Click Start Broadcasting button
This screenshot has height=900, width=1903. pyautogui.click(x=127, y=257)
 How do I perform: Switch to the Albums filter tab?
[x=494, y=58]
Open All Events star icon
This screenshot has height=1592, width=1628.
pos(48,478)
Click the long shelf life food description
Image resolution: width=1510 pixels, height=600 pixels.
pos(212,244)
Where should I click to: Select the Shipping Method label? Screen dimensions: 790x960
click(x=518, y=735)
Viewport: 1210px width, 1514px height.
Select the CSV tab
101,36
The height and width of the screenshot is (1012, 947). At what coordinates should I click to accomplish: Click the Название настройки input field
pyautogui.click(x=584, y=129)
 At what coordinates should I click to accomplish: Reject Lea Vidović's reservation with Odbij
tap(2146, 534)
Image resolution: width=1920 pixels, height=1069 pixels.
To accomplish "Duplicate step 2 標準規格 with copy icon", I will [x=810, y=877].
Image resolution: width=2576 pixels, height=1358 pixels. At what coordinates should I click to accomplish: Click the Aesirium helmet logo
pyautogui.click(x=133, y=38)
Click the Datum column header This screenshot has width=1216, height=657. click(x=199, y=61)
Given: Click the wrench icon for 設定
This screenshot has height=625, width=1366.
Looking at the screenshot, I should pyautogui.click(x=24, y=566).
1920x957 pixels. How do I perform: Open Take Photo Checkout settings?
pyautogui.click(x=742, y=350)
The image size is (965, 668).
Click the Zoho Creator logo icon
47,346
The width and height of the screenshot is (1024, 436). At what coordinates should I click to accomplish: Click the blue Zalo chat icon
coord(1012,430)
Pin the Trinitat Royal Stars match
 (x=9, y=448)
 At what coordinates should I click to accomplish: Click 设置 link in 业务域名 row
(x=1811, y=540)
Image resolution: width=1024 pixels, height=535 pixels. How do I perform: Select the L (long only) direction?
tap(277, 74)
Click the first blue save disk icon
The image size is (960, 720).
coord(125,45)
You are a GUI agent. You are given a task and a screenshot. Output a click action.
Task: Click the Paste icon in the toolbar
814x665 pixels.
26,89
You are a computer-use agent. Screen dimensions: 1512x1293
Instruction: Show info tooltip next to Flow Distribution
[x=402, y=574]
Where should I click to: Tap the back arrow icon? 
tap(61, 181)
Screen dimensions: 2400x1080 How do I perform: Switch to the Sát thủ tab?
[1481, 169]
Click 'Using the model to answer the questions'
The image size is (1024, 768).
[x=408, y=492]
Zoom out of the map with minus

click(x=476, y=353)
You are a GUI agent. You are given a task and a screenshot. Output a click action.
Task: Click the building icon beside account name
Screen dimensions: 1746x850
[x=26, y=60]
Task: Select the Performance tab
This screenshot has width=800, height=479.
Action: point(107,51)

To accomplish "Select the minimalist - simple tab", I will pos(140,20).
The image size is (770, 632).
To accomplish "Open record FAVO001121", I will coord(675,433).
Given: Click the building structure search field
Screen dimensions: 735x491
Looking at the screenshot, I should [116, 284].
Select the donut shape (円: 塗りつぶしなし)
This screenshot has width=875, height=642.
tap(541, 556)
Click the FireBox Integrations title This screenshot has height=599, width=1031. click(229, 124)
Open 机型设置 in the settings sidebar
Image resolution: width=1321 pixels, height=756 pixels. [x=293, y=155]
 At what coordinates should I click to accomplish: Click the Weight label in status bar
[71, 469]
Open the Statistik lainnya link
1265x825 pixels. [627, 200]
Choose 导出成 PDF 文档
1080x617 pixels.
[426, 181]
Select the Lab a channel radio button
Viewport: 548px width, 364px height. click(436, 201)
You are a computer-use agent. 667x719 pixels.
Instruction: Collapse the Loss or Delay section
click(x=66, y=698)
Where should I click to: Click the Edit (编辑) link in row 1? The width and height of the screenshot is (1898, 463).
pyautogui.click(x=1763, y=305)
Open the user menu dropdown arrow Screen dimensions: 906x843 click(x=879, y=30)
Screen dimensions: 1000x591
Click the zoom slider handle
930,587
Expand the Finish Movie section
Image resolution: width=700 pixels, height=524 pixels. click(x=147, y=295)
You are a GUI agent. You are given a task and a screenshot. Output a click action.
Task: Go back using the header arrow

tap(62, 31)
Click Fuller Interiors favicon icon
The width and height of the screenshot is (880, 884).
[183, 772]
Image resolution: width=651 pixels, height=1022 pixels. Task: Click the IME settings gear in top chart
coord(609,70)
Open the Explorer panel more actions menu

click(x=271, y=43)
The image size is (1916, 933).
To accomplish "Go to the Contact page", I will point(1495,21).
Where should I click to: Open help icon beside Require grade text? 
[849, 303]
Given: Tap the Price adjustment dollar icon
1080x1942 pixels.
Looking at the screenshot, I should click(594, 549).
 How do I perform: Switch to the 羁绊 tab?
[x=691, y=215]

----

> **What the task requires**
Tell me how many lines in the records above include the word "computer"; the number is all that is needed.

> **Answer section**
2